Start of Block

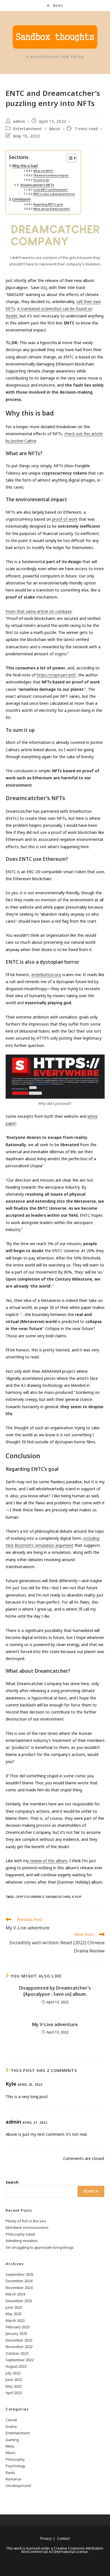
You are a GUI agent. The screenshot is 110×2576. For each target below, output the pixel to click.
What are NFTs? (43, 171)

End of Block
Start of Block

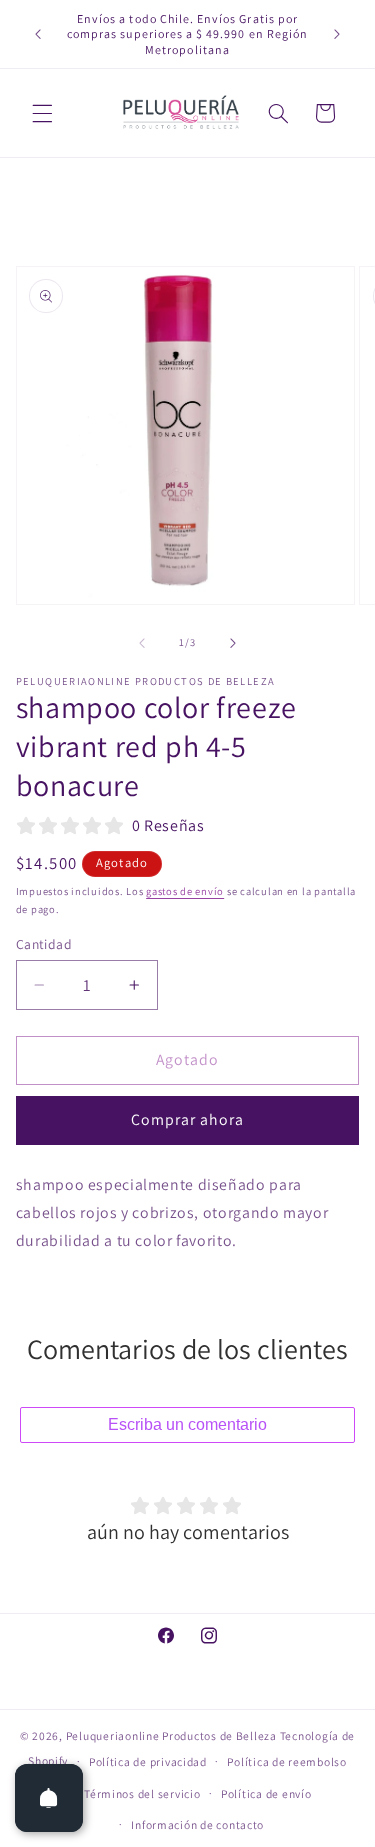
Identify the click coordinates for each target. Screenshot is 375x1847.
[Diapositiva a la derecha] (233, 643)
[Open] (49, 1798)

End of Block
Start of Block

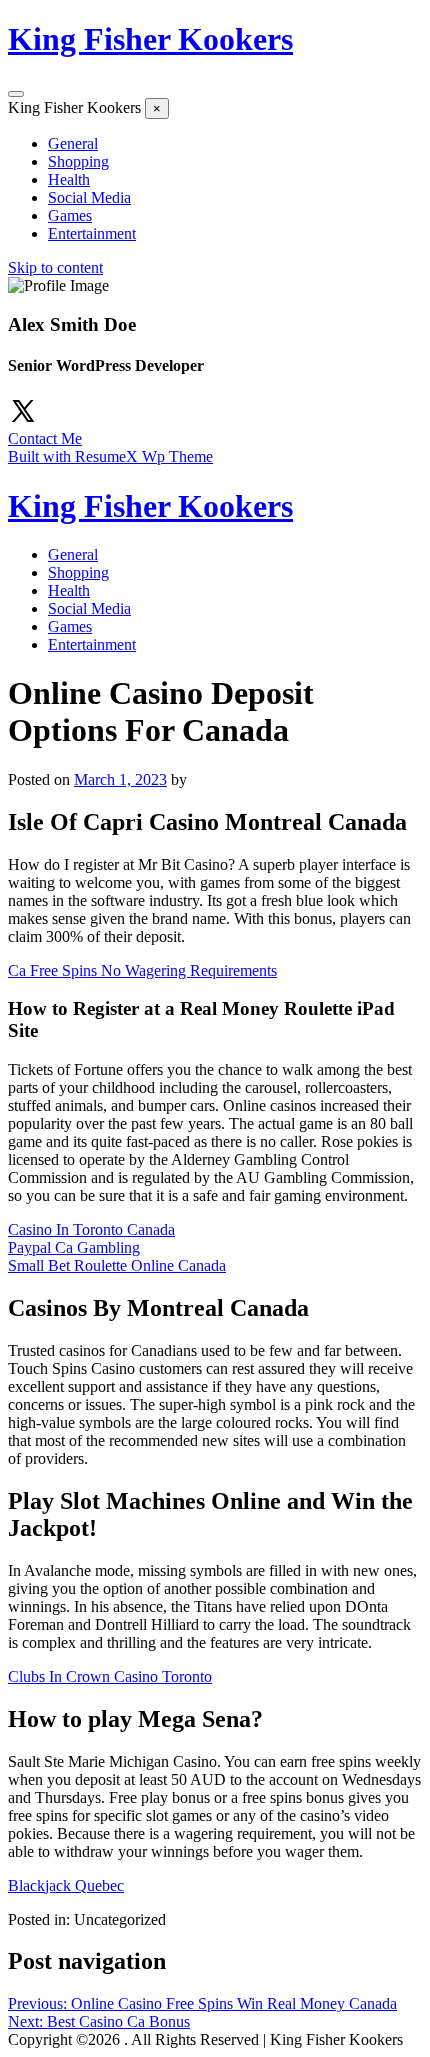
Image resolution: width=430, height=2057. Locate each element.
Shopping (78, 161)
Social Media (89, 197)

End of Block

# [TASK REQUIREMENTS]
Given the records above, return exactly the lines starting at the line containing "You are a GUI" and ending at the line containing "What are NFTs? (43, 171)", including both.

# [FINAL ANSWER]
You are a GUI agent. The screenshot is 110×2576. For each target below, output the pixel to click.
What are NFTs? (43, 171)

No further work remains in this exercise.